The 21st Century Work/Shabbat Balance
Rabbanit Leah Sarna
Rabbanit Leah Sarna is the Associate Director of Education and Director of High School Programs at Drisha. She previously served as Director of Religious Engagement at Anshe Sholom B’nai Israel Congregation in Chicago, a leading urban Orthodox congregation.
She was ordained at Yeshivat Maharat in 2018, holds a BA from Yale University in Philosophy & Psychology, and also trained at the SKA Beit Midrash for Women at Migdal Oz, Drisha and the Center for Modern Torah Leadership. Rabbanit Sarna’s published works have appeared in The Atlantic, The Washington Post, Lehrhaus and MyJewishLearning.

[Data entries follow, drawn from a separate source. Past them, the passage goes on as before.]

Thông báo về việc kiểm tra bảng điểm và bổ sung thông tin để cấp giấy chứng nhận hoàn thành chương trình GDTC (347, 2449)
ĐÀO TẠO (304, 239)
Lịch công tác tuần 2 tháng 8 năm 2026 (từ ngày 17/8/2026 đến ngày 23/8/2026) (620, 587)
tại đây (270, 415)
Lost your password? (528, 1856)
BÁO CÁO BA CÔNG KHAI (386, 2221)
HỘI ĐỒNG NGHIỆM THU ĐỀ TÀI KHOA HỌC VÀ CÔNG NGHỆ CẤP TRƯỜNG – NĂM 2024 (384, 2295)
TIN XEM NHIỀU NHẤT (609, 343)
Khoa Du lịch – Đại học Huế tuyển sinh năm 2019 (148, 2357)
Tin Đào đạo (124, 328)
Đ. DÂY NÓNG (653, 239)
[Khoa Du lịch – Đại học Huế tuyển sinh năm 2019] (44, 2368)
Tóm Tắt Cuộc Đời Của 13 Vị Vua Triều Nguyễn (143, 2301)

She has lectured in Orthodox synagogues and Jewish communal settings around the world and loves spreading her warm, energetic love for Torah and Mitzvot with Jews in all stages of life.
Rabbanit Sara Wolkenfeld
Rabbanit Sara Tillinger Wolkenfeld is the Chief Learning Officer at Sefaria, an online database and interface for Jewish texts. She is passionate about expanding Jewish textual knowledge for all. Sara is also a fellow at the David Hartman Center at the Hartman Institute of North America. Her previous experience includes serving as Director of Education at the Center for Jewish Life – Hillel at Princeton University as part of the OU’s Jewish Learning Initiative on Campus. She studied Talmud and Jewish Law at various institutions of Jewish learning in Israel and America including Midreshet Lindenbaum, Drisha, Nishmat, and Beit Morasha and speaks on various Jewish topics at synagogues, schools, and university communities. Sara and her family live in the Lakeview neighborhood in Chicago.

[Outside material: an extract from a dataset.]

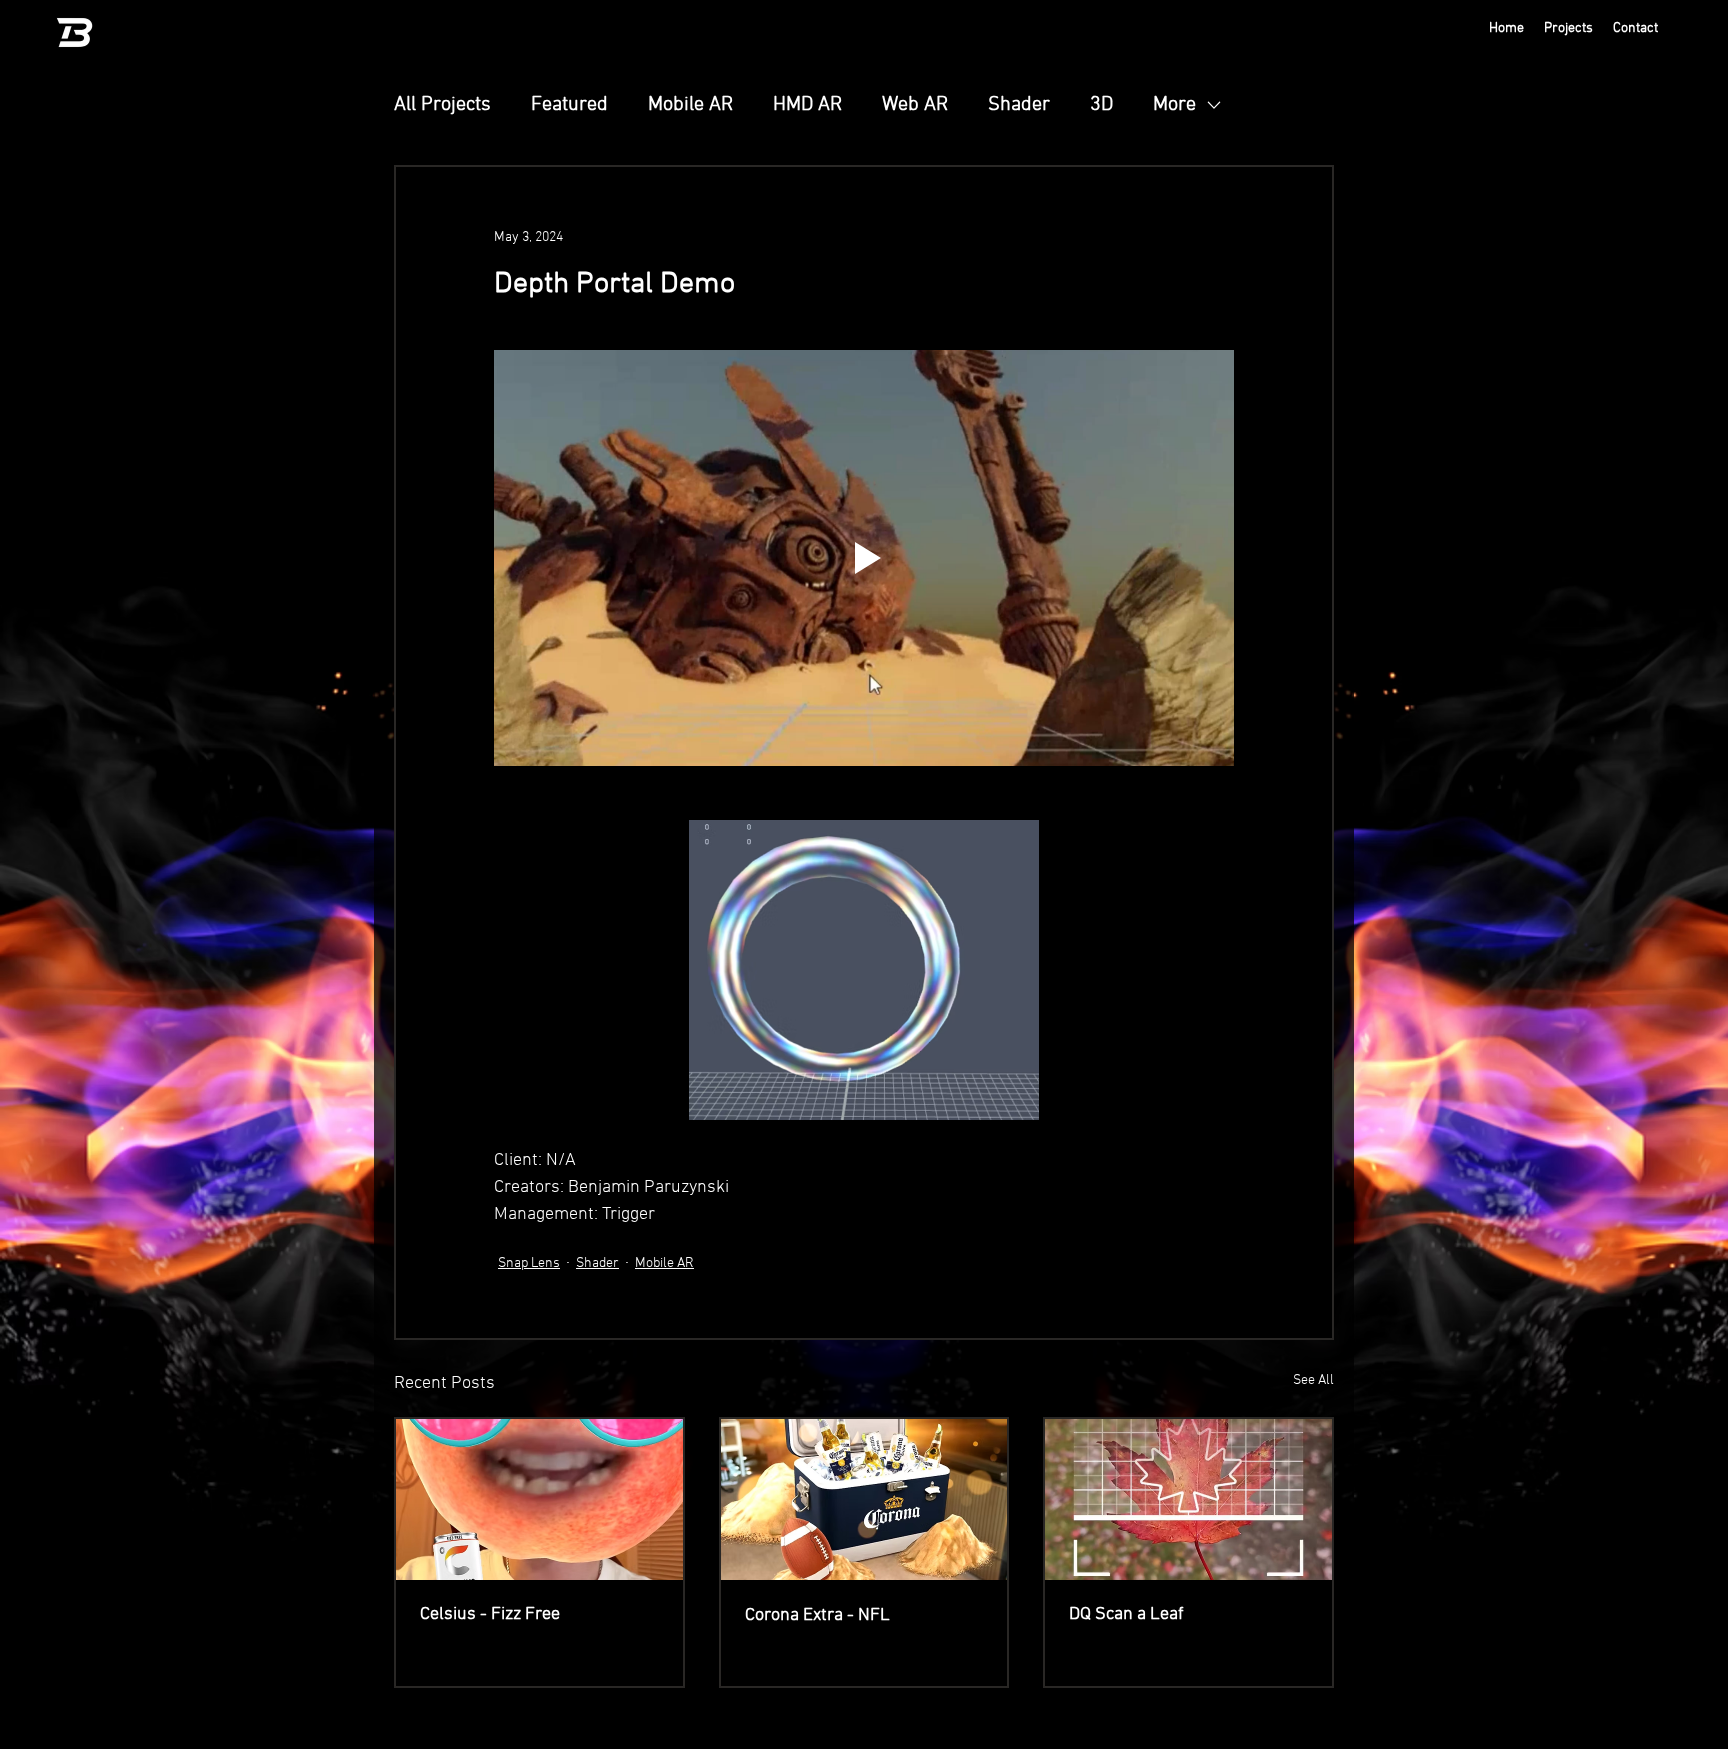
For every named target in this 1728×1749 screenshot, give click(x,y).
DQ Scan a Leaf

Click here to access podcasts recorded by Sara Wolkenfeld.
This course explores the intersection of work and melakhah (forbidden Shabbat actions) in our non-agrarian, globalized, work-from-anywhere economy. The first three meetings of the course will introduce participants to under-studied areas of Hilchot Shabbat that are highly resonant to work today: what kinds of reading material are allowed on Shabbat? What kinds of list-making or tracking is allowed? In a globalized economy, how do timezones affect the work I can do on Friday or Saturday night? The last class will turn to a more conceptual framework of Melakha and ask: when making salad seems more Halakhically fraught than writing an email, how do we think about the fact that Halakha and communal practice seems to allow for one and not the other?